Esto significa que las condiciones para promover la participación de los habitantes con menos recursos en la economía, son menos propicias y oportunas en México que las ofrecidas por países de desarrollo similar en América Latina como Argentina (lugar 7); Uruguay (12); Costa Rica (25); Panamá (29); Chile (30) y Perú (40). El reporte no es comparable con anteriores. En el del 2015 la medición fue en puntos y no en lugares.

El Fondo Monetario Internacional (FMI), destaca como uno de los determinantes de esta baja inclusión, a la limitada penetración bancaria y la concentración de servicios financieros en zonas urbanas.

Los líderes de la inclusión y el desarrollo económico son: Noruega, Luxemburgo, Suecia, Islandia y Dinamarca; en el fondo del listado, se encuentran Yemen, Zambia, Malawi y Mozambique.

En reportes separados, el WEF y el FMI concuerdan en la importancia de acelerar el financiamiento y extenderlo a todas las zonas del país como una herramienta para incentivar las oportunidades de desarrollo cuando se presenta el crecimiento económico.

Al interior de la Evaluación de la Estabilidad del Sistema Financiero, analistas del FMI consignan que México ha alcanzado importante desarrollo a nivel macro, al integrar al sistema financiero mexicano en el sistema mundial, con una dinámica mucho más ágil que sus pares emergentes, especialmente los latinoamericanos.

El FMI resalta que la profundidad del mercado mexicano ha permitido que su divisa sea la décima más operada y la emergente más utilizada en transacciones globales.

Admite que no han logrado acelerar la penetración bancaria, entendida como la mayor proporción de adultos mexicanos y empresas con una cuenta bancaria, un crédito vigente o con tarjetas de crédito.

Los otros pilares ?de la inclusión

De acuerdo con el IDI del WEF, el crecimiento inclusivo se fundamenta en siete pilares: Educación y habilidades; Servicios básicos e infraestructura; Ética política; Intermediación financiera y economía real; Construcción de activos y emprendedurismo; empleo y compensación laboral y transferencias fiscales.

En la revisión sobre México, evidencian que esta baja inclusión deriva del lento crecimiento per cápita y la baja expansión de la productividad laboral que prevalece desde el 2011.

El panorama mexicano indica que el desempleo juvenil se mantiene alto, por arriba de la tasa general de la población que tendría que ser un acelerador de orientación vocacional; y de un mayor entrenamiento normalmente ligado a sistema educativo, pero en el que tendrían que participar las empresas.

Según el análisis del WEF, también será relevante para México incrementar la inversión privada a partir de programas que incentiven el emprendedurismo, vía transferencias fiscales.

El WEF admite que la corrupción y la percepción de seguridad están lacerando la confianza en el sistema.

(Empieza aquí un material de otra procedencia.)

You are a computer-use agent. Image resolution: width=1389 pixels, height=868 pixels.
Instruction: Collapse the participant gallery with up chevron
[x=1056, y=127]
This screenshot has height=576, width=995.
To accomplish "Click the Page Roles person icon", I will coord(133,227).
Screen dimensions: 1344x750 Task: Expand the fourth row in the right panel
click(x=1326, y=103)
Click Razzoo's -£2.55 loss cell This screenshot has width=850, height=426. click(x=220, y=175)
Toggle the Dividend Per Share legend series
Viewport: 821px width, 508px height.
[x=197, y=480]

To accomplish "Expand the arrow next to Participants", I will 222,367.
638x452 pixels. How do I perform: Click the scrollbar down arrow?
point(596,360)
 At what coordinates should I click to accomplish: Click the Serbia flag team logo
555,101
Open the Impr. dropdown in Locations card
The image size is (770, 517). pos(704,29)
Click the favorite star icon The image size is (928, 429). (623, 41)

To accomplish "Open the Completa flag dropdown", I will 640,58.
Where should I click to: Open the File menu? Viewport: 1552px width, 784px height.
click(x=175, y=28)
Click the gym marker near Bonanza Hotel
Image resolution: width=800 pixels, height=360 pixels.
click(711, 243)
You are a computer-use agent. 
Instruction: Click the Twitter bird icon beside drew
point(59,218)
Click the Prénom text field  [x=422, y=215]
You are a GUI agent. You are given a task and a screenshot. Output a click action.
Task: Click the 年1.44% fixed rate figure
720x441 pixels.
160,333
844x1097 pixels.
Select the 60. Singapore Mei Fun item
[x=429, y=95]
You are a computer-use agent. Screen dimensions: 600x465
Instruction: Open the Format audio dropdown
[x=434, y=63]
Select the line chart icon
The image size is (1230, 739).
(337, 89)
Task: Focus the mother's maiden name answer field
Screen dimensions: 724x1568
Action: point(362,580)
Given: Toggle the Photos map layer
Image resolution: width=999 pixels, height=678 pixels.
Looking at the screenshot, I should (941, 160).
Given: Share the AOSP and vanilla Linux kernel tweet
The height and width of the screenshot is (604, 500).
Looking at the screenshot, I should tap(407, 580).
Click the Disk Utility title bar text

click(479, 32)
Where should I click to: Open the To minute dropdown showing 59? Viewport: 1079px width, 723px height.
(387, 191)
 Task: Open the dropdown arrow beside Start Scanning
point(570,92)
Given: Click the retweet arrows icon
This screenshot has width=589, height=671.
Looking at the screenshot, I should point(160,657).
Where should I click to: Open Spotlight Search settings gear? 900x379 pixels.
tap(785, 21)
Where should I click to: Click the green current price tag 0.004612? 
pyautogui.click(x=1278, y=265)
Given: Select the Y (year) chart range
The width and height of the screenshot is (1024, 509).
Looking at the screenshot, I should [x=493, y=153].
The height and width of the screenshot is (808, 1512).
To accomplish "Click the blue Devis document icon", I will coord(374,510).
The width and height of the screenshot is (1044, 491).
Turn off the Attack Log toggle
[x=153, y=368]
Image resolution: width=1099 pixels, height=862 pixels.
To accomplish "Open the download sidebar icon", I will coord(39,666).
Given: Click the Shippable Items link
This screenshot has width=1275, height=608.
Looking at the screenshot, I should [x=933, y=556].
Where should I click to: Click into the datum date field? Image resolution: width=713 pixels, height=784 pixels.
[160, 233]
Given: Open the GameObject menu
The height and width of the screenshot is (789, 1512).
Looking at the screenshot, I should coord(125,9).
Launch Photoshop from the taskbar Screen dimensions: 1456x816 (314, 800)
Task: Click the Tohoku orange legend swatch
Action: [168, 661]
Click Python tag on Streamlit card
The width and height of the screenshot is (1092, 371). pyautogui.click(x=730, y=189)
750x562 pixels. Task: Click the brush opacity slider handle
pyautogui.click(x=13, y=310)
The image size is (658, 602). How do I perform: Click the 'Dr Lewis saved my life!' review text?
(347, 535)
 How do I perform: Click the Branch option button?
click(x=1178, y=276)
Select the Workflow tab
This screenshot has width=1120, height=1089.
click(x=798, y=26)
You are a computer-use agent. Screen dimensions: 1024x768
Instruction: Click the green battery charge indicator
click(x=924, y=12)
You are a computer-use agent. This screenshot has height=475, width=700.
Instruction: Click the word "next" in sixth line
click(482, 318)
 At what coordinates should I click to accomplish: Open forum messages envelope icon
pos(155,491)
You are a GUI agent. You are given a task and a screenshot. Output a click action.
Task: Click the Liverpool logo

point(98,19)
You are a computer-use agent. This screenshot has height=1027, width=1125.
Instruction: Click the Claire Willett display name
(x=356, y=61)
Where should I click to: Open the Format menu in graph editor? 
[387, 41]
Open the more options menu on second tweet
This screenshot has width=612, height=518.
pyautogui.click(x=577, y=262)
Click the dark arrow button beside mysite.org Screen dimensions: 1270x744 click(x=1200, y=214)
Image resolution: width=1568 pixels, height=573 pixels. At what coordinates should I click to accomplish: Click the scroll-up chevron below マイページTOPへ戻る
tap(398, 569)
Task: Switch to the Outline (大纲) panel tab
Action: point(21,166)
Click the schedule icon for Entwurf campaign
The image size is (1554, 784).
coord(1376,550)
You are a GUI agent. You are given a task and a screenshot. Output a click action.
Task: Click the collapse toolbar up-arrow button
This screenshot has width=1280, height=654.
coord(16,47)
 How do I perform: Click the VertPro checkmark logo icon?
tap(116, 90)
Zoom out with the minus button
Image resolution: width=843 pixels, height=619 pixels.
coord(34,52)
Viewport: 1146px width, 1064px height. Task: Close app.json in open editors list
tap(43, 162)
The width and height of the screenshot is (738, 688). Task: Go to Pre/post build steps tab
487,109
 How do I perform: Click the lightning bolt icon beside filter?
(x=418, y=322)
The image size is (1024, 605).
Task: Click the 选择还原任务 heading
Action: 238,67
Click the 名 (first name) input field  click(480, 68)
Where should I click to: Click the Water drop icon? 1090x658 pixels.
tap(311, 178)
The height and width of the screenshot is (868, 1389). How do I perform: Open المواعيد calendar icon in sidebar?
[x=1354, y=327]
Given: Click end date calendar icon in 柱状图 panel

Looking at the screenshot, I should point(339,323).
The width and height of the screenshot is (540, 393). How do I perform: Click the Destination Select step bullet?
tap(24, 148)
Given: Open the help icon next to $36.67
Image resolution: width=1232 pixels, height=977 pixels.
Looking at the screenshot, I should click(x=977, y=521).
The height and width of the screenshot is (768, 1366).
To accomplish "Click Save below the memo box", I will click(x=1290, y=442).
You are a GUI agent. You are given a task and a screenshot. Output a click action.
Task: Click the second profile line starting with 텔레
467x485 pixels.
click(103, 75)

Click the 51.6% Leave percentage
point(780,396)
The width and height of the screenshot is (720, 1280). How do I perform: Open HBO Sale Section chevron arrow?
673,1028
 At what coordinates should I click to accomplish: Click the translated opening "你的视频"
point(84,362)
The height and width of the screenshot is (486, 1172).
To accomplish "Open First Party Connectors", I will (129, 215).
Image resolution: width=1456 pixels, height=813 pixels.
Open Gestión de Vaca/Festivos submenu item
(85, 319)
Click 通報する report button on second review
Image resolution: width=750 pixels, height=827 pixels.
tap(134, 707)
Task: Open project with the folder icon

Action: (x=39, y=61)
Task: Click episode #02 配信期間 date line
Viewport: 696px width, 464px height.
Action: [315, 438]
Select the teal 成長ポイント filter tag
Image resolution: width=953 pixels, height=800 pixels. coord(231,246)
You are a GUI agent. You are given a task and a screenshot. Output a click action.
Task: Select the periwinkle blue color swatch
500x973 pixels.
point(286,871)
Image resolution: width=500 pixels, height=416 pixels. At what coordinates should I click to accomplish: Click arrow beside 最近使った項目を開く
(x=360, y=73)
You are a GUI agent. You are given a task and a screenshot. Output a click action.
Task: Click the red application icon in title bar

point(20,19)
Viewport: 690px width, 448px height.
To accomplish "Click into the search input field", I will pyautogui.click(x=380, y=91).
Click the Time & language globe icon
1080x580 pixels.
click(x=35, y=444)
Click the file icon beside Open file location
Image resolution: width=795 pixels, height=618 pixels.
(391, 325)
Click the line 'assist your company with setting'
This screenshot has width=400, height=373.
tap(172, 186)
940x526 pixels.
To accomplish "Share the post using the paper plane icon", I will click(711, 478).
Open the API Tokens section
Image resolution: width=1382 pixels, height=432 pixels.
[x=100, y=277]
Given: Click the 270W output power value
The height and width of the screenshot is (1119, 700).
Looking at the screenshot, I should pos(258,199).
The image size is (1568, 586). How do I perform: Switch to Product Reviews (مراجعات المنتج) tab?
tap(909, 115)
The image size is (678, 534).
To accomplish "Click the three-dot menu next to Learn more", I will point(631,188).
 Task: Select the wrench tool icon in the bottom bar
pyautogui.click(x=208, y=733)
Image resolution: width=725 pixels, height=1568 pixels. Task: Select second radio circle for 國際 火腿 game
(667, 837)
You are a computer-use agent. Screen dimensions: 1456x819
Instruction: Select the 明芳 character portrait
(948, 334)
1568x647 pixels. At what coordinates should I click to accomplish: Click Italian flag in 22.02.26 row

Crédito: poco y concentrado

En un reporte complementario del FMI sobre Profundización financiera en México , se refiere que el origen de la baja penetración bancaria en México tiene que ver con la desconfianza que ha generado la historia de crisis bancarias que ha sufrido el país. Desconfianza perceptible entre prestamistas y clientes de la banca.

Los expertos del organismo reconocen que en los últimos años se ha presentado un incremento del financiamiento bancario, que ha estado apoyado por las bajas tasas de interés y la mejora en el salario real de los trabajadores, además de la baja proporción de adultos mexicanos con una cuenta bancaria, con un crédito vigente o sus propias tarjetas de crédito, indican que el país es uno de los emergentes que concentra la provisión de servicios financieros en las zonas urbanas.

Sólo 29% de la población más pobre tiene una cuenta de crédito, comparada con 50% en América Latina. Esta baja penetración bancaria en los segmentos de recursos más escasos, también es dispar en el caso mexicano, pues se privilegia el crédito al consumo, especialmente vía tarjetas de crédito, añade el organismo.

De acuerdo con Félix Boni, director de Análisis de HR Ratings, desde el 2015 se presentó una aceleración del crédito bancario convirtiéndolo en un importante motor del crecimiento. Los datos más recientes del Banco de México evidencian que al cierre del 2016 el financiamiento al sector privado había completado una expansión anual de 10.6%, siendo el dirigido a empresas y personas con actividad empresarial, el más dinámico.

El FMI evidencia que en los sectores rurales tendría una importante aportación la banca de segundo piso.